I judge what does not make me feel light and fluffy. I cut the entire tree down because of one bad apple. Last night sitting in 'my' fellowship I was faced with my own judgement. I had to sit in my own fear of being judged. I am not okay with people not liking me. A few posts ago I asked for thicker skin because in the business I am embarking into I am going to face people that don't understand what I do and people that didnt get what they expected out of my services. I am going to need to be okay with that. Last night was a step one on surrendering to the idea that what other people think of me is none of my business.

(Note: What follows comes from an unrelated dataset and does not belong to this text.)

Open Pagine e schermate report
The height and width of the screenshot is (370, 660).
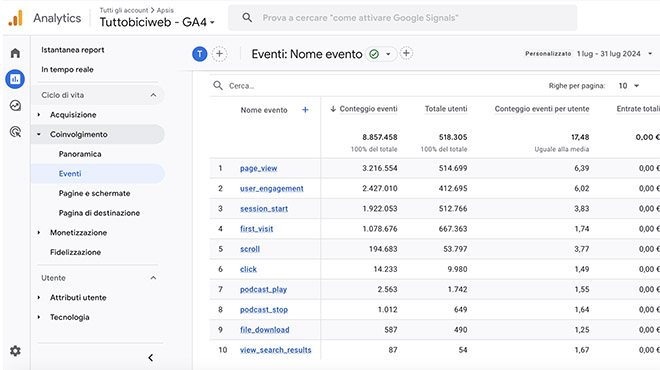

I also surrendered to the realization that just because someone is vocal in my fellowship doesn't mean I have to follow their path. Even within a group of like minds I can still have my individual journey. This is a very very new concept that I am sure is going to teach me how to strengthen my character and finally give me something to give back that is entirely of my own.
I am happy again today. I feel clearer and more directed on my path. I think making connections with my family, dearest besties and my fellowship on a regular basis is what my oracles cards have been trying to tell me the last few weeks. Community. My new focus.